WHAT IS BEING ASKED: The range runs from the line containing "This screenshot has width=857, height=866." to the last line of the entries. Copy that range exactly, omitting pictures.

[Collected data entries]
———

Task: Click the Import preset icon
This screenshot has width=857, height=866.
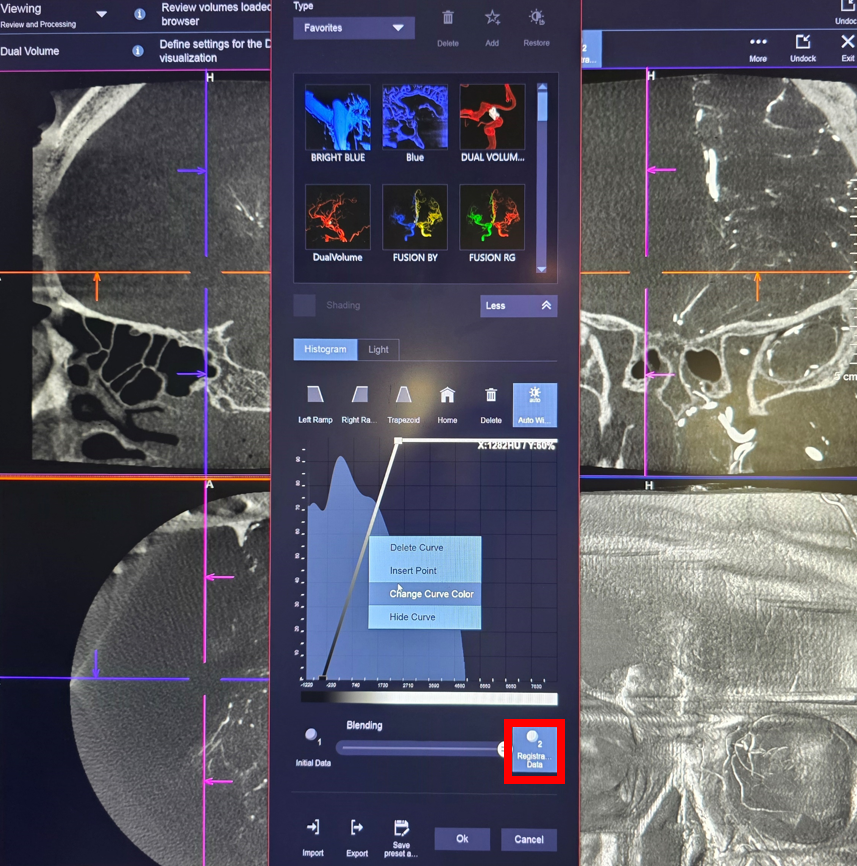Action: (x=313, y=828)
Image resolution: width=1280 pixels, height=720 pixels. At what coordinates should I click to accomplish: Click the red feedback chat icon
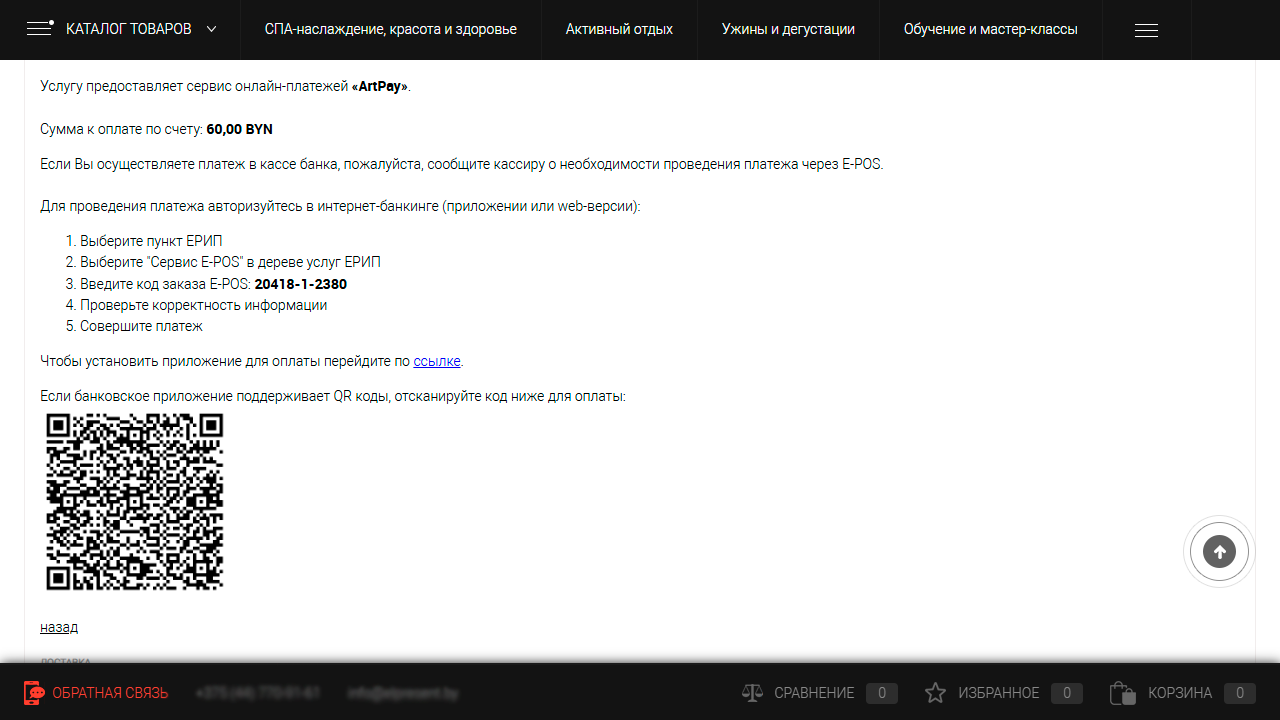34,693
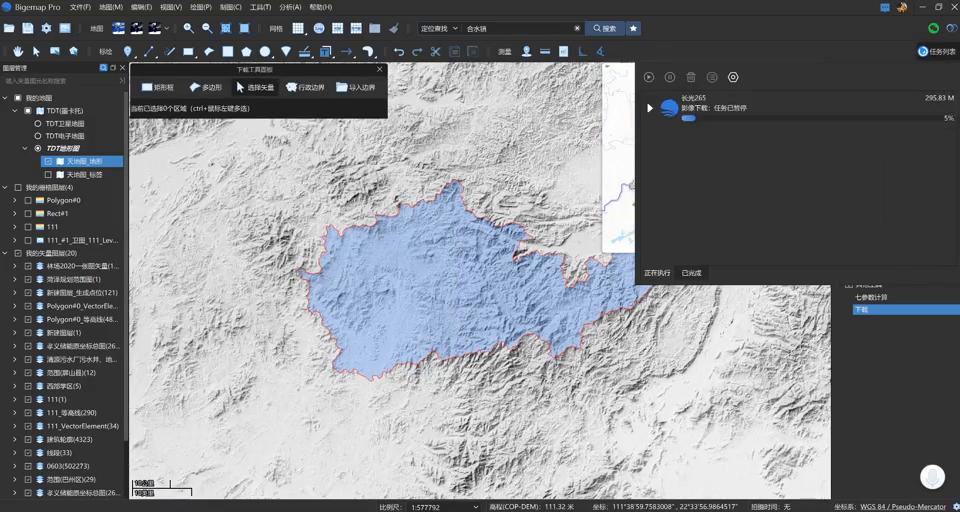Image resolution: width=960 pixels, height=512 pixels.
Task: Click the 搜索 search button
Action: (605, 28)
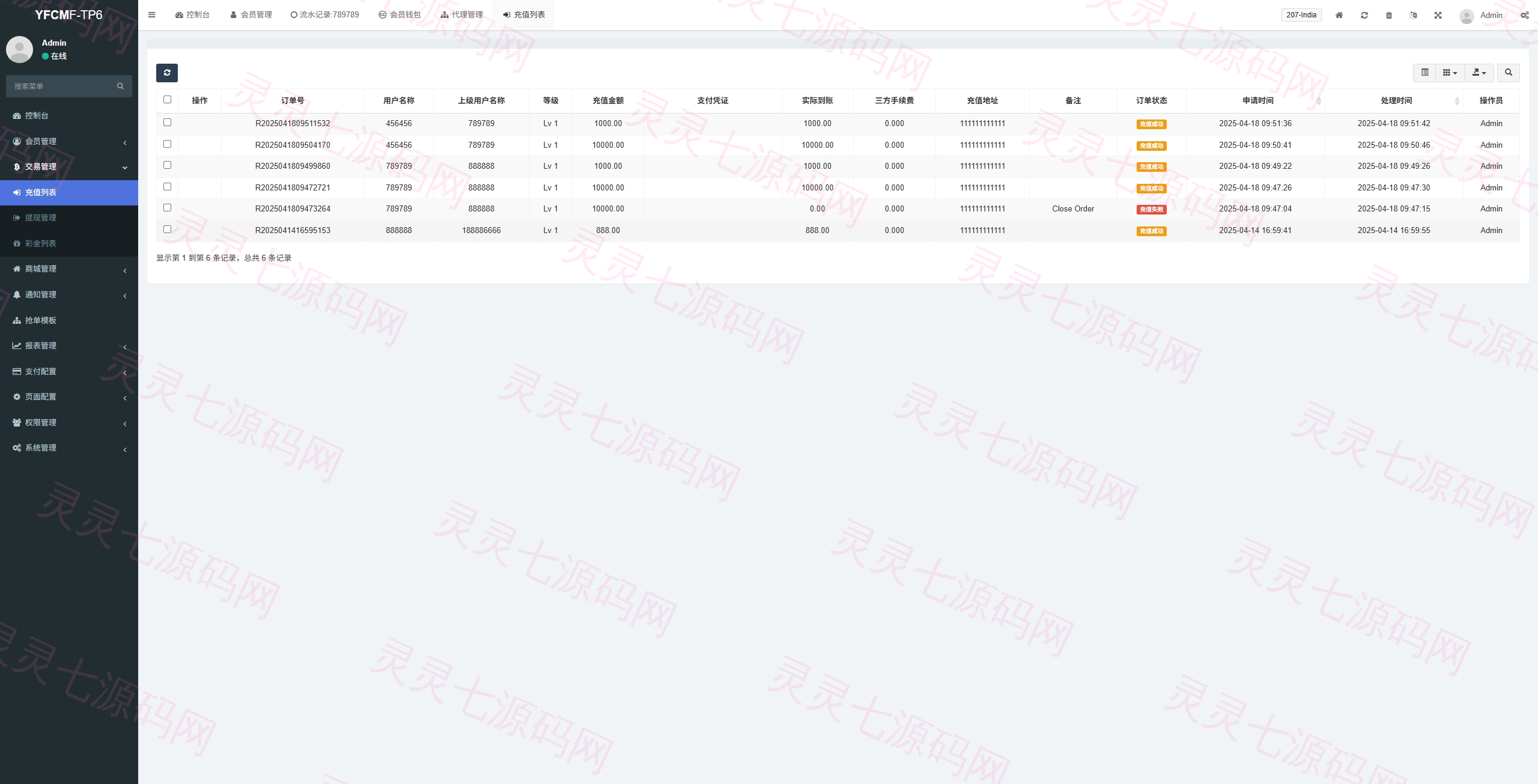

———

REPLY:
This screenshot has width=857, height=866.
Action: (x=313, y=828)
Image resolution: width=1280 pixels, height=720 pixels. At what coordinates should I click to accomplish: Click the red feedback chat icon
34,693
Image resolution: width=960 pixels, height=512 pixels.
Task: Click the 搜索 search button
Action: (605, 28)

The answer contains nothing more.